> _Task details_
In the entries that follow, which lines hold the string "panel"? List them.

Segment Start: The input

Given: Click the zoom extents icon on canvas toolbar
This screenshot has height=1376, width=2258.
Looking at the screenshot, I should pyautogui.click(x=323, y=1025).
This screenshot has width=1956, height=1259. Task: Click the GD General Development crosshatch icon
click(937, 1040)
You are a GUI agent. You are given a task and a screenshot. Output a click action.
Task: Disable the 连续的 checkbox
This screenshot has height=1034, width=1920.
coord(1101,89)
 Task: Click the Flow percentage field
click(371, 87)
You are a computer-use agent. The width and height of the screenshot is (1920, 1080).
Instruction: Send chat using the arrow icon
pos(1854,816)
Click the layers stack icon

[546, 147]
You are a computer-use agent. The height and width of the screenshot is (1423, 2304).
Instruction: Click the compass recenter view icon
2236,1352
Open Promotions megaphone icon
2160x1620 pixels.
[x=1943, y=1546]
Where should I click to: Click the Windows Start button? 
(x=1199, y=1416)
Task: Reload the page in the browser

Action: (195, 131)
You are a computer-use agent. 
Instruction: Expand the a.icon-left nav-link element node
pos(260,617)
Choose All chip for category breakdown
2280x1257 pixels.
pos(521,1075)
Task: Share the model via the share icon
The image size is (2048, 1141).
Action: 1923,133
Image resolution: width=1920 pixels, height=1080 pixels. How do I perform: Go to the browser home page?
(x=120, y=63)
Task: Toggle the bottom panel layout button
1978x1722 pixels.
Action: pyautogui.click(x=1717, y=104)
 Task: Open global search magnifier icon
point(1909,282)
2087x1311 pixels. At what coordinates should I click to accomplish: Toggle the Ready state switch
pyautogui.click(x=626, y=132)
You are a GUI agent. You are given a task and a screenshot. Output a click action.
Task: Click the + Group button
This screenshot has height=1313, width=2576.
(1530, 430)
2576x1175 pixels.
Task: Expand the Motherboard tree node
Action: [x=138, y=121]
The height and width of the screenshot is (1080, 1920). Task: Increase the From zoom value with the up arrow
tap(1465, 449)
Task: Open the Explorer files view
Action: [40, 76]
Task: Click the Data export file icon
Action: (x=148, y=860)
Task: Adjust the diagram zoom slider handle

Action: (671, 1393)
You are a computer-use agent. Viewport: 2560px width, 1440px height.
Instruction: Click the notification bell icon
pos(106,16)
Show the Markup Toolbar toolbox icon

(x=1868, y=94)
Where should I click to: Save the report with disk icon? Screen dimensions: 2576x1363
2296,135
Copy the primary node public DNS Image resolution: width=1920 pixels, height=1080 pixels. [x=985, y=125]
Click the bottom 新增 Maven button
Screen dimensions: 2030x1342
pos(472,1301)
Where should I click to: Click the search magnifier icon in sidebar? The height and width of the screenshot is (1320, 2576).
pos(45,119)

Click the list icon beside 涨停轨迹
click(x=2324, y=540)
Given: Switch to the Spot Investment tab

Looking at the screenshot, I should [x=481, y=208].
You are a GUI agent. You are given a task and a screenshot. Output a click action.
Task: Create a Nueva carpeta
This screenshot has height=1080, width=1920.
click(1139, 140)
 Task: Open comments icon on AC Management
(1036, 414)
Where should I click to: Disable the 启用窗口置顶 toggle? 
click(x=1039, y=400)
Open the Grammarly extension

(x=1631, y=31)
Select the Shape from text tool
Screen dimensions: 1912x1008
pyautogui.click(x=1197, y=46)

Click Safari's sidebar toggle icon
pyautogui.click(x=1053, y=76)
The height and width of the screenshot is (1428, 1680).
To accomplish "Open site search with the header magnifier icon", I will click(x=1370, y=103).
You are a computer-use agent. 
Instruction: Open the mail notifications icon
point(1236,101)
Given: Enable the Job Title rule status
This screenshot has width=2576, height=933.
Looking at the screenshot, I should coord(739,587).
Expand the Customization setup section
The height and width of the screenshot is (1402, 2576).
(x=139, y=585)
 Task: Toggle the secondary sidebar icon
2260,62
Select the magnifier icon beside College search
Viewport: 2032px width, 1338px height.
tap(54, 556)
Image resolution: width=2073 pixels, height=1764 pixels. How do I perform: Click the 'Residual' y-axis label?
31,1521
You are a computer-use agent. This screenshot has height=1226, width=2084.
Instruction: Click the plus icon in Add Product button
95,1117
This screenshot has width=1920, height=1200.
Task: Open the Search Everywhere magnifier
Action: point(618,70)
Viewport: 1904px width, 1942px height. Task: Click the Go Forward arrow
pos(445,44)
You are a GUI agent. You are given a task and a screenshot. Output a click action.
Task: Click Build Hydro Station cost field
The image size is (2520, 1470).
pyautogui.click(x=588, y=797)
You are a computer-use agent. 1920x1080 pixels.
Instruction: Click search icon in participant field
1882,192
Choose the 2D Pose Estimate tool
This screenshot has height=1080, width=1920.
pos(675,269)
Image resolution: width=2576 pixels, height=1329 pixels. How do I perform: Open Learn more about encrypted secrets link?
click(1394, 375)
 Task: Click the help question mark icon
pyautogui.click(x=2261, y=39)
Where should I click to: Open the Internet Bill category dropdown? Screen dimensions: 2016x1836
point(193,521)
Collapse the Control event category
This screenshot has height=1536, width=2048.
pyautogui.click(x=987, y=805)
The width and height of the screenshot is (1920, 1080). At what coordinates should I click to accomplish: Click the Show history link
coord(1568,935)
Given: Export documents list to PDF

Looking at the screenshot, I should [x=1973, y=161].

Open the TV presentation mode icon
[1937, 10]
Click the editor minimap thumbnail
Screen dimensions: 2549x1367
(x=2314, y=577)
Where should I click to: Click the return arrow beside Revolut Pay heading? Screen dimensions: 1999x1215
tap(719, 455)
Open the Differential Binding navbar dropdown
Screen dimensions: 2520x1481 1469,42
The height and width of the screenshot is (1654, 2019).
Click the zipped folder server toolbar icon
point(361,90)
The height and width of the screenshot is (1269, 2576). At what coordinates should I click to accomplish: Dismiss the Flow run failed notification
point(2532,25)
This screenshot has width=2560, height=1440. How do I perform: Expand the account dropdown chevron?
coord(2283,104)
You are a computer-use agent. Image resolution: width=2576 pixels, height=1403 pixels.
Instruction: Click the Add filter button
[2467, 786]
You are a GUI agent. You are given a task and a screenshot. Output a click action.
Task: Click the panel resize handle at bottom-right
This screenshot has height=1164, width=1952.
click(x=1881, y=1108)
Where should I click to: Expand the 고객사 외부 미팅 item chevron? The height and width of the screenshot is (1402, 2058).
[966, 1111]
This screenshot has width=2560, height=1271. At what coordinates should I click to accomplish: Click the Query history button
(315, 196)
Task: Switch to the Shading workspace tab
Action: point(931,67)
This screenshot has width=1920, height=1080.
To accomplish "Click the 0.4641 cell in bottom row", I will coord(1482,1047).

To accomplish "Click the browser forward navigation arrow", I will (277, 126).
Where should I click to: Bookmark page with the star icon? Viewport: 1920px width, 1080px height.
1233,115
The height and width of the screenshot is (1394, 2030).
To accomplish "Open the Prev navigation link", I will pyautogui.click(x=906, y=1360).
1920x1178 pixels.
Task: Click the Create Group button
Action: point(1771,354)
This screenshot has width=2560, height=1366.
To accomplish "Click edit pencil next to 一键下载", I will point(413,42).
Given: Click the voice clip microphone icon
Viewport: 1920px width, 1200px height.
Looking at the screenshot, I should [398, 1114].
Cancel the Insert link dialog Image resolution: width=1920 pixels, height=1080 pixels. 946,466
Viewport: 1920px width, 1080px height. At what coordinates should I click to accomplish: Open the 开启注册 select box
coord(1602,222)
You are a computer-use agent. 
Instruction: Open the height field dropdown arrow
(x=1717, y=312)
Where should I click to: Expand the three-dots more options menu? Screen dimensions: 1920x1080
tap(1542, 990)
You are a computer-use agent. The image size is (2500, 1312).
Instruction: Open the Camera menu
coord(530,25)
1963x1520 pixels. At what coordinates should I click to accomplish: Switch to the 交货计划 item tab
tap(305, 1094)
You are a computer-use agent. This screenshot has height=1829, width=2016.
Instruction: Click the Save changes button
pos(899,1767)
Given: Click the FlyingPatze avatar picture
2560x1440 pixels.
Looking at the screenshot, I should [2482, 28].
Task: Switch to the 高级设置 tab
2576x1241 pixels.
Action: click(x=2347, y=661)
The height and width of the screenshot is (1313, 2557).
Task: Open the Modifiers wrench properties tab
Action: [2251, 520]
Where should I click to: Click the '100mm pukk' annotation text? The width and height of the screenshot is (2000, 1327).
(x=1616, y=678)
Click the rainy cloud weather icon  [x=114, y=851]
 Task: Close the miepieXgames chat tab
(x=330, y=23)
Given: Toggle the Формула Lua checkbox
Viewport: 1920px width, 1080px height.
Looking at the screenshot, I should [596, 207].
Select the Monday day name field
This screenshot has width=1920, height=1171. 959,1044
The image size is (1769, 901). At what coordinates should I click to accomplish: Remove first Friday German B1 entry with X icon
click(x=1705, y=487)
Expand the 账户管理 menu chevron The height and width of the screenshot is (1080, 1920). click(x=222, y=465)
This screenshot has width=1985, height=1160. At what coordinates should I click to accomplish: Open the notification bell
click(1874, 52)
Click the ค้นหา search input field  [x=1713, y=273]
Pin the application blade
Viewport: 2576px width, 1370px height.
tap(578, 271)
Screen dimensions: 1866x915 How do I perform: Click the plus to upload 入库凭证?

Segment End: The input

> _Reply to the task_
Task: Toggle the bottom panel layout button
Task: Click the panel resize handle at bottom-right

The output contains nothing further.